Passage shown:
= Sylvester's law of inertia =

Theorem of matrix algebra of invariance properties under basis transformations

Sylvester's law of inertia is a theorem in matrix algebra about certain properties of the coefficient matrix of a real quadratic form that remain invariant under a change of basis. Namely, if $S$ is a symmetric matrix, then for any invertible matrix $P$, the numbers of positive, negative, and zero eigenvalues of $S' = PSP^\mathsf{T}$ are constant (i.e., the inertia of $S'$ is constant). This result is particularly useful when $S'$ is diagonal, as the inertia of a diagonal matrix can easily be obtained by looking at the signs of its diagonal elements.

This property is named after James Joseph Sylvester, who published its proof in 1852.

== Statement ==
Let $S$ be a symmetric square matrix of order $n$ with real entries. Any non-singular square matrix $P$ of the same order is said to transform $S$ into another symmetric matrix $S' = PSP^\mathsf{T}$, also of order $n$, where $P^\mathsf{T}$ is the transpose of $P$. It is also said that matrices $S$ and $S'$ are congruent. If $S$ is the coefficient matrix of some quadratic form on $\R^n$, then $S'$ is the coefficient matrix of the same form after the change of basis defined by $P$.

A block of data:
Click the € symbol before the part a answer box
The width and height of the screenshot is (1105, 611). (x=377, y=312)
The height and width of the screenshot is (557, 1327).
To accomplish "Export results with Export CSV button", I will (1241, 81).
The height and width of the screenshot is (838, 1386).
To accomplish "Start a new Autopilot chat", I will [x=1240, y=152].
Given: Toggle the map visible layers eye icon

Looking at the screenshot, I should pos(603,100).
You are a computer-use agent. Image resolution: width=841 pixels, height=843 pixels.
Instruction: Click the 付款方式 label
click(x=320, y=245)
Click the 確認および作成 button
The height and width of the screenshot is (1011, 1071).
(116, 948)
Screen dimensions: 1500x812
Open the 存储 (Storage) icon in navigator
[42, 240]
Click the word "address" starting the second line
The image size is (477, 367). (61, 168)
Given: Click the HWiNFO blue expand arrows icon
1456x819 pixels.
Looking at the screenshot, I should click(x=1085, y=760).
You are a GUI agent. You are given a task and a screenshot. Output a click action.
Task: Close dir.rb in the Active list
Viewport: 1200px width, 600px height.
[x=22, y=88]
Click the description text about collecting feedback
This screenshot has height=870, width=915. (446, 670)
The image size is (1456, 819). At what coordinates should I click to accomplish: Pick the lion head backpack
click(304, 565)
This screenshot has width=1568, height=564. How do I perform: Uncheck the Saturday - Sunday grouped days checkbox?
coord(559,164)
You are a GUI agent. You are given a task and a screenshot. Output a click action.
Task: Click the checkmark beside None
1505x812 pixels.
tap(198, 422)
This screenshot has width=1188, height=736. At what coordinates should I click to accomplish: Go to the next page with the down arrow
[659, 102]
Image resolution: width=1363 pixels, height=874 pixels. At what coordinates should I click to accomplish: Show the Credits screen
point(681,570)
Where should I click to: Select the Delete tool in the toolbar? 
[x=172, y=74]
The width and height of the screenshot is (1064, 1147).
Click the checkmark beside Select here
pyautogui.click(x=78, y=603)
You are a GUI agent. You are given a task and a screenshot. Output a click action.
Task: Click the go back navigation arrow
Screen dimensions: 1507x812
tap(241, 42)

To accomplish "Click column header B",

What to do:
A. In the passage on Sylvester's law of inertia, copy the text from "Sylvester's law of inertia is" to "proof in 1852.".
B. Recast the paragraph of the passage on Sylvester's law of inertia that begins "Sylvester's law of inertia is a theorem" as a short bulleted list, keeping its main facts.

Task-by-task results:
A.
Sylvester's law of inertia is a theorem in matrix algebra about certain properties of the coefficient matrix of a real quadratic form that remain invariant under a change of basis. Namely, if $S$ is a symmetric matrix, then for any invertible matrix $P$, the numbers of positive, negative, and zero eigenvalues of $S' = PSP^\mathsf{T}$ are constant (i.e., the inertia of $S'$ is constant). This result is particularly useful when $S'$ is diagonal, as the inertia of a diagonal matrix can easily be obtained by looking at the signs of its diagonal elements.

This property is named after James Joseph Sylvester, who published its proof in 1852.

B.
- Sylvester's law of inertia is a matrix algebra theorem about properties of the coefficient matrix of a real quadratic form that stay invariant under a change of basis.
- If $S$ is a symmetric matrix and $P$ is any invertible matrix, the numbers of positive, negative, and zero eigenvalues of $S' = PSP^\mathsf{T}$ are constant; that is, the inertia of $S'$ is constant.
- The result is especially useful when $S'$ is diagonal, because the inertia of a diagonal matrix can be read from the signs of its diagonal elements.